Cooper’s system
This demo replicates a dialog of William S. Cooper’s system as described in “Fact Retrieval and Deductive Question-Answering Informatlon Retrieval Systems” - Cooper (1964)
The main features of this model are:
Use of three-valued logic (true, false, unknown); a open world assumption
Learning names of things
Learning simple rules about things
The open world assumption is not mentioned in the article, and the concept is neither explicitly mentioned nor essential for the system. I choose 3-valued logic because I thought it was in the spirit of the system, and that this would be a good opportunity to experiment with it. I found it hard, to be honest. For one, I had to find out how to do 3-valued logic. This included creating the 3-valued variants of not and and, as well as being able to store both negative and positive facts in a database. I don’t recommend using this experiment as the basis for your own system, unless you have a good reason to distinguish between false and unknown, or you just want to experiment with this kind of logic.

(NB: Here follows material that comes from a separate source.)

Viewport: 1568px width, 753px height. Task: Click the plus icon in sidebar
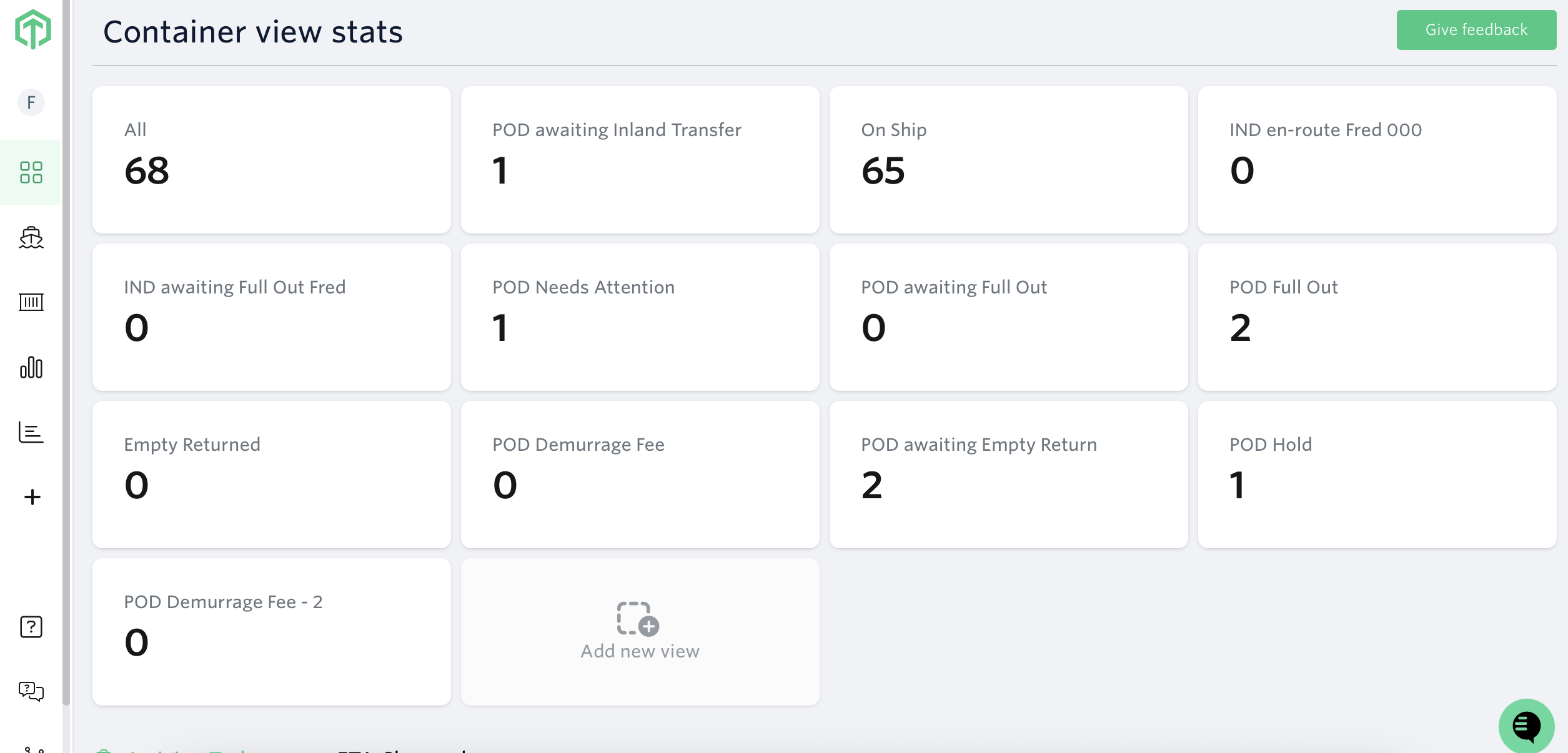pos(32,497)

Clone the repository to view and run the demo. The code can be found in tests/integration/Cooper_test.py
Two grammars
Cooper’s system has a learning phase and a query phase. In the learning phase the sentence “magnesium is a metal” aims to add factual knowledge to the system, while in the query phase, the same sentence aims to check a statement. I created separate grammars for both phases, because this is the easiest way to deal with this phenomenon.
Three-valued logic
The main logic of Richard!, like Prolog, is based on treating the absense of a fact as treating it as false. This is called the closed world assumption: the assumption that all that is known about a subject is present in the database.
Cooper’s system works differently. A fact can be available positively (true), or it can be available negatively (false). If neither is the case, the fact is unknown.

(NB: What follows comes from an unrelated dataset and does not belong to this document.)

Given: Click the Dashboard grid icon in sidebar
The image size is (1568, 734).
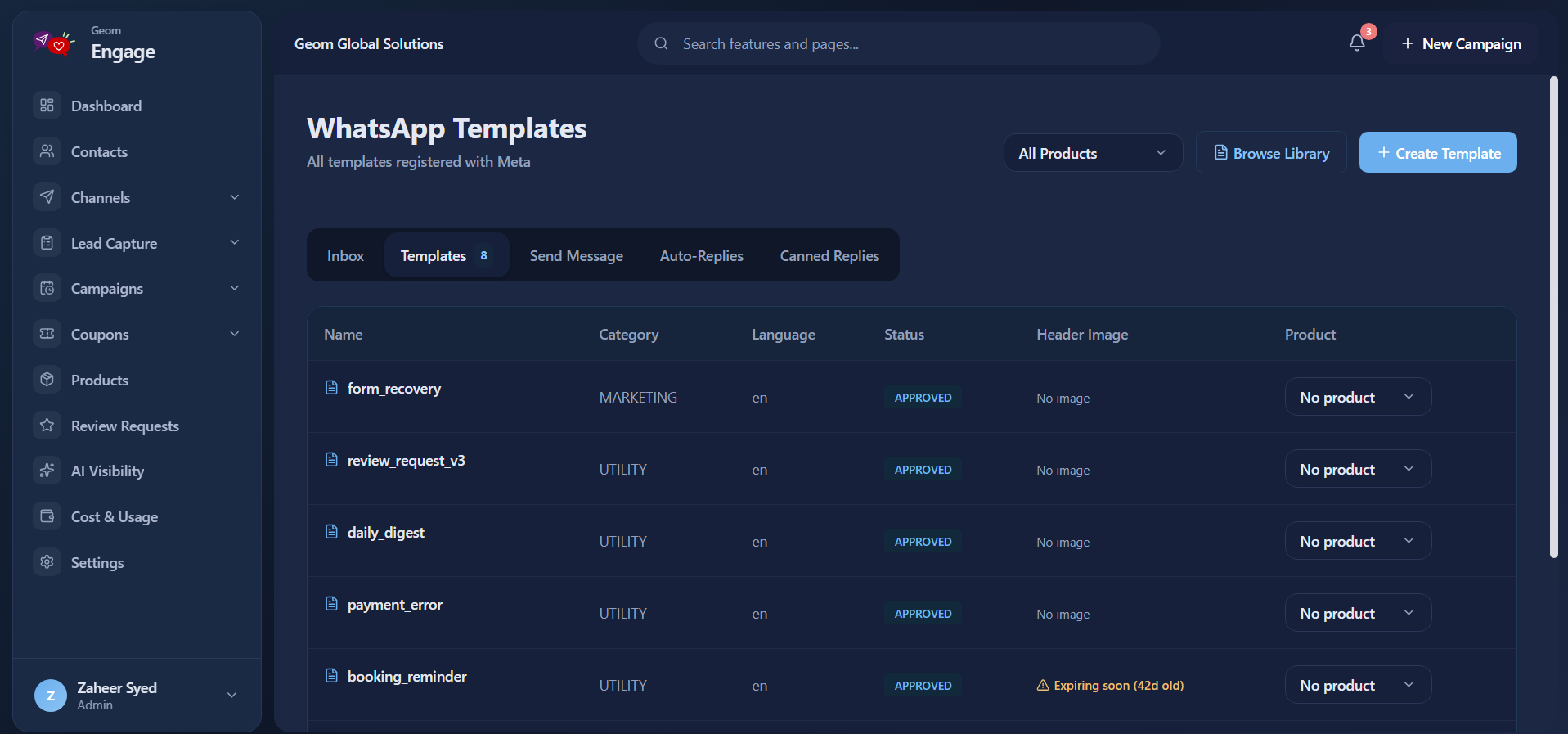Looking at the screenshot, I should (x=47, y=106).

All predicates in this replication have an extra truth-value truth that can be true or false. This tuple, for example, expresses the fact that it not true that gasoline burns rapidly.
burns_rapidly('gasoline', 'false')
The replication has logical operators that handle tree-valued logic:
not_3v(T1, T2)
T2 results in the negative of T1, where T1 may be “unknown”. The negative of “unknown” is “unknown”.
and_3v(T1, T2, T3)
T3 results in the logical and of T1 and T2. If either T1 or T2 is “unknown”, the result T3 is “unknown”.

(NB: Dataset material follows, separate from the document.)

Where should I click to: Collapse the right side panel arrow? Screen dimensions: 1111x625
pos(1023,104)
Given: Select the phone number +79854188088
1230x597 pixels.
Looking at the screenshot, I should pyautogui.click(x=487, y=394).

The result of evaluating a sentence in the second grammar is also a truth value. Whereas a regular grammar in our system passes entities around, this replication also passes truth values around. This is not a problem because truth values are entities as well.
Learning rules
Cooper’s dialog contains sentences like
no metal is a nonmetal
combustable things burn
These rules are learned by the system at runtime in order to be used in inferences.
“no metal is a nonmetal” is turned into nonmetal(E1, 'false') :- metal(E1, 'true').
“combustable things burn” is turned into burns(E1, 'true') :- combustable(E1, 'true').
The inference module has a built-in predicate learn_rule for this purpose. It takes a head and body as arguments.